Pada pukul 03.15 pagi, tanggal 22 Juni 1941, langit Eropa Timur belum terang benar. Kabut tipis masih menggantung di ladang-ladang Ukraina, belantara Belarus, dan tepian sungai Bug yang memisahkan Jerman dan Uni Soviet. Tanpa peringatan, meriam-meriam Jerman meletus. Lebih dari 3 juta tentara Nazi bergerak cepat melintasi perbatasan, diiringi ribuan tank dan pesawat tempur.
Itulah hari ketika Operasi Barbarossa dimulai—invasi militer terbesar dalam sejarah manusia. Tapi ini bukan sekadar operasi militer. Ini adalah kisah pengkhianatan, kekuasaan yang melampaui hukum, dan negara yang memilih untuk menyerang, bukan melindungi.
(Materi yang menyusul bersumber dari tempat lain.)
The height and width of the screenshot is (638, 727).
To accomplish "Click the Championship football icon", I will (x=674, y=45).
Dan dari kisah inilah kita belajar: bahwa hukum tanpa kekuatan moral bisa runtuh. Bahwa negara bisa berubah menjadi pelaku kejahatan terbesar dalam sejarahnya sendiri.
Perjanjian yang Dikhianati, Hukum yang Diinjak
Dua tahun sebelumnya, tahun 1939, Jerman dan Uni Soviet menandatangani Pakta Molotov–Ribbentrop, sebuah kesepakatan non-agresi. Dunia terkejut—dua ideologi yang saling bertolak belakang, fasisme dan komunisme, bersepakat untuk tak saling menyerang.
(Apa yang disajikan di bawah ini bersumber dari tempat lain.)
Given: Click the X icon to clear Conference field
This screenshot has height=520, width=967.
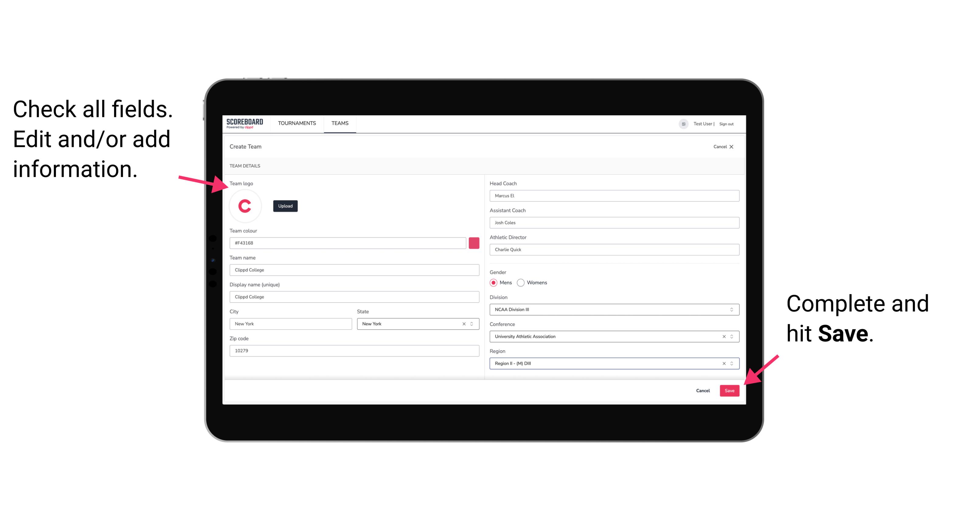Looking at the screenshot, I should click(723, 336).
Tapi di balik itu, ada rencana busuk. Hitler tak pernah benar-benar berniat damai. Ia hanya menunda, menunggu saat yang tepat untuk melumat Uni Soviet dan memperluas Lebensraum—“ruang hidup” bagi bangsa Arya.
Dan ketika subuh itu tiba, perjanjian itu diludahi. Tanpa deklarasi perang, tanpa komunikasi diplomatik, invasi dilakukan secara sepihak. Di sinilah hukum internasional diinjak-injak. Prinsip non-agresi dan pacta sunt servanda (janji harus ditepati) tak lebih dari selembar kertas tak bernilai.
Ketika Pemimpin Jadi Hukum Itu Sendiri
Yang lebih mengerikan dari invasi ini bukan hanya serangan militer, tetapi cara berpikir yang melandasinya. Di bawah ideologi Nazi, hukum adalah kehendak sang pemimpin—der Führer. Dalam sistem ini, tak ada konstitusi yang mengikat, tak ada lembaga yang mengontrol, dan tak ada ruang untuk menolak. Negara bukan lagi institusi kolektif, tapi bayangan dari kehendak satu orang.
Dalam kerangka hukum tata negara, ini adalah puncak absolutisme: ketika kekuasaan legislatif, eksekutif, dan yudikatif digenggam oleh satu tangan. Maka tak heran, negara bisa memutuskan untuk menyerang negara lain, membunuh warga sipil, dan memusnahkan etnis tertentu, tanpa takut pada konsekuensi hukum. Karena di negeri seperti itu, hukum adalah kekuasaan itu sendiri.